■ **Exercise**:
Using the listing below, print exactly everything from the line with "Expand the Fitness menu chevron" down to the line with "Task: Click the 저장 save button", both included, and nothing more.

::: Data section :::

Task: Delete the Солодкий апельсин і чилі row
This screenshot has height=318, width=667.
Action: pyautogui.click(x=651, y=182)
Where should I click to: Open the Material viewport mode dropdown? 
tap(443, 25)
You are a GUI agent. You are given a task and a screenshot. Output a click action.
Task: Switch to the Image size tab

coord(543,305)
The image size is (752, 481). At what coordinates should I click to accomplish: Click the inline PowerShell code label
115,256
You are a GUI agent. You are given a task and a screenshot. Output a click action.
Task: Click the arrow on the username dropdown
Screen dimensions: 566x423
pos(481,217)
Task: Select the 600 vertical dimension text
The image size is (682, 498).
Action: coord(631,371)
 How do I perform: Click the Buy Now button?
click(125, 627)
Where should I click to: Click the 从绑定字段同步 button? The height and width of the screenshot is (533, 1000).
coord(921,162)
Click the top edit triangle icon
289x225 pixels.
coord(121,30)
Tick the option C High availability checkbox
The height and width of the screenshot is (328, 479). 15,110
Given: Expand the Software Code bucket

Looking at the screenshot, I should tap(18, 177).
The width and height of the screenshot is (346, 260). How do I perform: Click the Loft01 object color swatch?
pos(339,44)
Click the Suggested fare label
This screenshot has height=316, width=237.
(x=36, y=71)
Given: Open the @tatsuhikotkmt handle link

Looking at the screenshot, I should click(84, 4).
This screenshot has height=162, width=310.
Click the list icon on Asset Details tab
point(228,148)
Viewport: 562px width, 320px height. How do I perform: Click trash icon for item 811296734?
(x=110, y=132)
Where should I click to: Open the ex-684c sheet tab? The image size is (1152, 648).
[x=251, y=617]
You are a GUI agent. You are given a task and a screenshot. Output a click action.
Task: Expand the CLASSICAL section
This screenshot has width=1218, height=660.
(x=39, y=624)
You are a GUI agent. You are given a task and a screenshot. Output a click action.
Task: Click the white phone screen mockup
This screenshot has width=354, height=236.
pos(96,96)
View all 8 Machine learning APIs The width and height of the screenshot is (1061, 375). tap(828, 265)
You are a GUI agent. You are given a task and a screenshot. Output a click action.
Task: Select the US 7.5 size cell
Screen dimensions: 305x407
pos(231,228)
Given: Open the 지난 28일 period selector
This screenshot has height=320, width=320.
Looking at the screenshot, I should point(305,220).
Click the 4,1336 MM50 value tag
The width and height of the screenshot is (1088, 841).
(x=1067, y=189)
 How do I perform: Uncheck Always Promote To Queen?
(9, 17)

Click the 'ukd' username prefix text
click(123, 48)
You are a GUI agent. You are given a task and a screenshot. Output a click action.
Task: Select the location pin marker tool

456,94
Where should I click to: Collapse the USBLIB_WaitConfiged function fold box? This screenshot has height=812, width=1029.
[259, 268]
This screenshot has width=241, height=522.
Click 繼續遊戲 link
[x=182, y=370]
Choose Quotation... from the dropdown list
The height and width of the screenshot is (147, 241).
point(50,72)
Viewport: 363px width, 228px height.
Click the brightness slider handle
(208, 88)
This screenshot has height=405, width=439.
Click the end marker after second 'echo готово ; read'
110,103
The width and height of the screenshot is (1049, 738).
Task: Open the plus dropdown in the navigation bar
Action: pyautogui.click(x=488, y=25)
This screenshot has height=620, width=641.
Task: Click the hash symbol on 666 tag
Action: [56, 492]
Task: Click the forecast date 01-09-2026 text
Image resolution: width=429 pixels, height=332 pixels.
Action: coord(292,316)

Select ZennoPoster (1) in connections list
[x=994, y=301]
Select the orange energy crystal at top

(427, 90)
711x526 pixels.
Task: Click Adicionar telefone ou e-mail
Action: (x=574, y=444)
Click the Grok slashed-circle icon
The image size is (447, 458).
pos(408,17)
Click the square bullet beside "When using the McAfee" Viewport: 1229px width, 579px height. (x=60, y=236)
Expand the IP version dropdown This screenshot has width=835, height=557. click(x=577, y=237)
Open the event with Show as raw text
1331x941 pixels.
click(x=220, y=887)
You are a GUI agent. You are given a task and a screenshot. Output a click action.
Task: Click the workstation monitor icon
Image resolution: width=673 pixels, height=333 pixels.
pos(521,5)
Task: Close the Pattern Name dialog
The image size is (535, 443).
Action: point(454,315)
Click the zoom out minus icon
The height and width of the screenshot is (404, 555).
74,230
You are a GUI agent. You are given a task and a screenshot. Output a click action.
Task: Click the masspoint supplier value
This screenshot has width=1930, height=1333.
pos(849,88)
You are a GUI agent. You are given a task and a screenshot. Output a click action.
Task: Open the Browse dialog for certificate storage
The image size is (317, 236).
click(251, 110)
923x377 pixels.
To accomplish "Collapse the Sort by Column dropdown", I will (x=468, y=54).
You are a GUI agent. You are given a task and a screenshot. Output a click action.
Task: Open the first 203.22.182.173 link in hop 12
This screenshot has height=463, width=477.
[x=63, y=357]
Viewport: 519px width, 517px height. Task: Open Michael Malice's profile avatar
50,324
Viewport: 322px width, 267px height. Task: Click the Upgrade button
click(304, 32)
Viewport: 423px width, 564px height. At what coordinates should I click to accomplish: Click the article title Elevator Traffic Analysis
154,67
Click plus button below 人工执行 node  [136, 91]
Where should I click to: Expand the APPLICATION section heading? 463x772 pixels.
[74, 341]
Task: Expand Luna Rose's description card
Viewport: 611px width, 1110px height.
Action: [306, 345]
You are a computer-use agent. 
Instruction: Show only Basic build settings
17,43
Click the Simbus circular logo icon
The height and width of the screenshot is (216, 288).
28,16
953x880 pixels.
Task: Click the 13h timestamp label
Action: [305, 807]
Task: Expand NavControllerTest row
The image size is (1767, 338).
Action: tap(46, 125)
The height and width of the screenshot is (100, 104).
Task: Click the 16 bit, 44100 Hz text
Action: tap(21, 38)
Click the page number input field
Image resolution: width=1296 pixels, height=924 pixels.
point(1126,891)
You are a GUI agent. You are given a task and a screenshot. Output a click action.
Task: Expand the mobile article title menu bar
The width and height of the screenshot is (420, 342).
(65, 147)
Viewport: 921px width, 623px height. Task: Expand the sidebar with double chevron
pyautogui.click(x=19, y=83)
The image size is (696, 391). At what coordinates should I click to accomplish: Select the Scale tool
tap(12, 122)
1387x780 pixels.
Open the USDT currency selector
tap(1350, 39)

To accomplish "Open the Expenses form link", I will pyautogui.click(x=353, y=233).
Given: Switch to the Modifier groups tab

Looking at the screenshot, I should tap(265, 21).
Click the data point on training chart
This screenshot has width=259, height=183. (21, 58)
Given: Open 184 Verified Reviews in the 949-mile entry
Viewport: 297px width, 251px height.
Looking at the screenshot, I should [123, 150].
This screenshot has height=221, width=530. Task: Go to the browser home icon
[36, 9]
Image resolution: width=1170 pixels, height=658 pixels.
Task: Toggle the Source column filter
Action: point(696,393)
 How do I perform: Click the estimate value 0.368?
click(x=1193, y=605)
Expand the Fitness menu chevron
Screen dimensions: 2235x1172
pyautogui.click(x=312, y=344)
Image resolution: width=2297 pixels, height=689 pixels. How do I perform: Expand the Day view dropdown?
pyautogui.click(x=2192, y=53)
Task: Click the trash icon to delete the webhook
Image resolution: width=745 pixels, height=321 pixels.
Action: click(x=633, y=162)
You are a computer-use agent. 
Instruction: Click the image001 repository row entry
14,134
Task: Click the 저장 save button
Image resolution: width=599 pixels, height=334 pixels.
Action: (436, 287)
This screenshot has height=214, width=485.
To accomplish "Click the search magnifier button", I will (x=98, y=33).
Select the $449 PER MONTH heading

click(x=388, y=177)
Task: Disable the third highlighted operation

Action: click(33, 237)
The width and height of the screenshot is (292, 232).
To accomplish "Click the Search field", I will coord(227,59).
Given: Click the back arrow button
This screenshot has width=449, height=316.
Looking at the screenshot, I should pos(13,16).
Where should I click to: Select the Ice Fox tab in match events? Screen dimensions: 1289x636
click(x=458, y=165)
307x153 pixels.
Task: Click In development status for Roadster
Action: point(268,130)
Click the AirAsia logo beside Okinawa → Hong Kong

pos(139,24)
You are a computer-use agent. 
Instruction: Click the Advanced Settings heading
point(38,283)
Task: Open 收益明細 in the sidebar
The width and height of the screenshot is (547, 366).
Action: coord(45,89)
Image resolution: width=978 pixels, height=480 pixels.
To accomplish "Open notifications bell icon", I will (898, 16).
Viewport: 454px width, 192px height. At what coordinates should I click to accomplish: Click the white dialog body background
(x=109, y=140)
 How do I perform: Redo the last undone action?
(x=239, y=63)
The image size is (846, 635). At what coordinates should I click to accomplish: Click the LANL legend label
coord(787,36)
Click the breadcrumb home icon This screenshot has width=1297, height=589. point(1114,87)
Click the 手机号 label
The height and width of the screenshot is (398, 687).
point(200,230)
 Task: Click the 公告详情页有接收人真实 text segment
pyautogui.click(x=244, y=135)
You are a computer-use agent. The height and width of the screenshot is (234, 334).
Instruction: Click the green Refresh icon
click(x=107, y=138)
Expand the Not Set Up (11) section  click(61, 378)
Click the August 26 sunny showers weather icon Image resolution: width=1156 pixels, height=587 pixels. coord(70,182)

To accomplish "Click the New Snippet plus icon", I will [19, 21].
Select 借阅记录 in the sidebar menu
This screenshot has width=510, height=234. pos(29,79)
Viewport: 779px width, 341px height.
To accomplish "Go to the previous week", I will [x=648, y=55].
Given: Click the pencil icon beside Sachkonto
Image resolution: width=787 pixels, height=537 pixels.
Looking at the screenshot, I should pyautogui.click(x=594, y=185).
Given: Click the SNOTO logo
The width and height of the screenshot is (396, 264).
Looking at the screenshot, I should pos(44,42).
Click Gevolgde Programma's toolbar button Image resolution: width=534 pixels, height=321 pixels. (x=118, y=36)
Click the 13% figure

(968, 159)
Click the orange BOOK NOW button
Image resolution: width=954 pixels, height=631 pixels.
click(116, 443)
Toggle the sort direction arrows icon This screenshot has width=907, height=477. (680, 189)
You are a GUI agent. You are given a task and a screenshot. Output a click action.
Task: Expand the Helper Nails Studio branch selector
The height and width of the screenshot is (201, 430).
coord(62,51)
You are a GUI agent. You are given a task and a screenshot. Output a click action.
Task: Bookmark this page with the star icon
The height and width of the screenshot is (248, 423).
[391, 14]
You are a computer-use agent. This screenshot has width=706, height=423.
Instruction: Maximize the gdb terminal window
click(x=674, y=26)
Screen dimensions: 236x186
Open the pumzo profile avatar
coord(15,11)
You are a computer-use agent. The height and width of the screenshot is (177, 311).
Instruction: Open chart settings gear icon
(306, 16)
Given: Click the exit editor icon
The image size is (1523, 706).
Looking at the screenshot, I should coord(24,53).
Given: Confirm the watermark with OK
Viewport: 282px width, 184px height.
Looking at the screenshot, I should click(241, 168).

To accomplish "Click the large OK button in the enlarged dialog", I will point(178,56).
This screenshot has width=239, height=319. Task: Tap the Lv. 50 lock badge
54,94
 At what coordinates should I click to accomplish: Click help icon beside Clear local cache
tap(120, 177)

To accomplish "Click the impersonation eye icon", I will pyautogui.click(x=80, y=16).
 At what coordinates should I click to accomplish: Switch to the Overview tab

:::

■ **Result of the exercise**:
Expand the Fitness menu chevron
Screen dimensions: 2235x1172
pyautogui.click(x=312, y=344)
Image resolution: width=2297 pixels, height=689 pixels. How do I perform: Expand the Day view dropdown?
pyautogui.click(x=2192, y=53)
Task: Click the trash icon to delete the webhook
Image resolution: width=745 pixels, height=321 pixels.
Action: click(x=633, y=162)
You are a computer-use agent. 
Instruction: Click the image001 repository row entry
14,134
Task: Click the 저장 save button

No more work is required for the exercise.